Мне надо, чтобы она говорила «нет», сопротивлялась,
Но быстро смирялась.
Мне надо, чтобы она была светлая, как смех,
Чтобы ее утомляла моя сила,
Чтобы она одного меня любила,
А я любил всех.
Ночью я с друзьями. Она должна кротко ждать
И — это так женственно — страдать.
Я пришел. Она как будто спит, не видит.
Я ее бужу. Она меня ненавидит.
Плачет. В слезах она милее.
Я ее так нежно жалею.
Улыбнулась. Смотрит одним глазом.
Ласками я туманю ей разум,
Говорю, что завтра возьму ее с собой
И опять делаю ее своей рабой.
«Целовать мне так приятно…»
Целовать мне так приятно
Красной розы нежный рот,
Вспоминая солнца пятна
На дорожке у ворот,
Рыжих кос твоих колосья,
Васильки твоих очей,
День, когда обет принес я:
«Буду твой — или ничей».
Не исполнивши обета,
Красной розы нежный рот
Я целую в память лета
И дорожки у ворот.
AMOROSO
Amoroso
Стихи мои — сказки влюбленные.
Я всегда влюблена, я во все влюблена —
В одинокие думы, когда я одна,
В усталость, когда утомленная;
Когда мне радостно — люблю веселье,
Вино, — когда слышу бокальный звон.
Когда в свежую лягу постель я —
Влюбляюсь в сон.
Жгучие радости — острые
Миги жизни дают мне — причудные, пестрые.

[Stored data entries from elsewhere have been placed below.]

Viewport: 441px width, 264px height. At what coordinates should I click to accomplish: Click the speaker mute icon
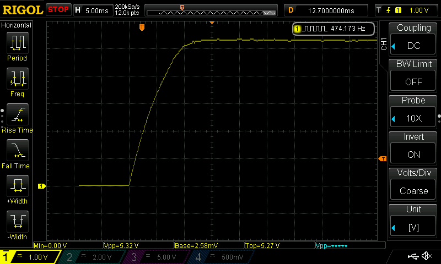click(x=426, y=256)
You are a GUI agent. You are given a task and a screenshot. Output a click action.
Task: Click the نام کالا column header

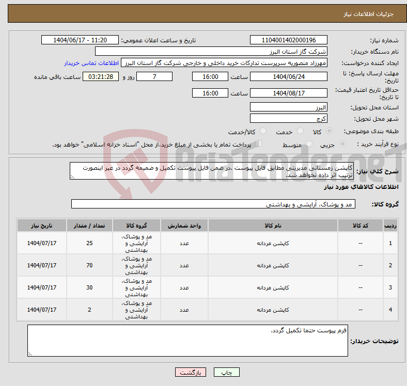[x=272, y=226]
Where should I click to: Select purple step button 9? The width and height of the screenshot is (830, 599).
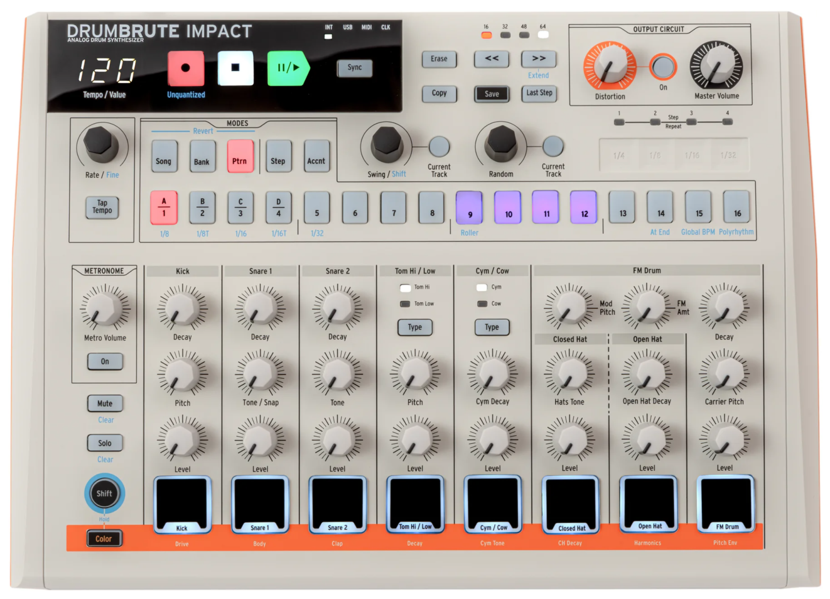point(469,208)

Я солнцу рада — я им пьяна —
Я всегда влюблена!
Я во все влюблена!
Красная ночь
Мы сидели в углу у стола, в красном зале,
В странном зале, где танго танцуют, где грот.
Я не помню того, что вы тихо сказали,
Но я помню, что был как гранаты ваш рот.
Помню холод руки на горячем затылке.
Голос — мед золотой — он напевно ласкал —
И косую зеленую надпись бутылки,
Из которой мы пили наш первый бокал.
Я забуду — и скоро — сон красного зала:
Темный грот, звуки танго — все время сотрет.
Но на день, но на час я узнала, узнала —
Голос — мед золотой и гранатовый рот.
Bilboquet
Давайте сочиним любовь из флирта!
Давайте увенчаем приключенье —
Наденем на него — без строгого значенья —
Венок из мирта.
Хотите — дружбой назовем любви капризы?
Хотите — мы любовью дружбу назовем?
На конкурсе изломов мы ли не возьмем
Любого приза?!
Тайна
Нет, не спрашивай меня ты, чем он мил.
Знаю: ласковый, меня он утомил,
Заласкал — и я усталая лежу,
Никому о тайне сладкой не скажу.
Я совсем теперь не думаю о том,
Чей он раньше был и будет чей потом,
Я не знаю, чем он дорог мне и мил —
Знаю: сладостно меня он утомил.
Чашка
Сегодня разбилась моя синяя чашка.
У нее был золотой край,
А рисунок — белая пташка,
Ангелы, цветы — рай.
И теперь чай пить — совсем не вкусно —
Из двух стаканов мы пьем.
От этого мне больше всего грустно:
Из чашки мы пили вдвоем.
После бала
После вчерашнего бала у меня в сердце ранка:
Ему надо было на Мойку, а ей на Фонтанку.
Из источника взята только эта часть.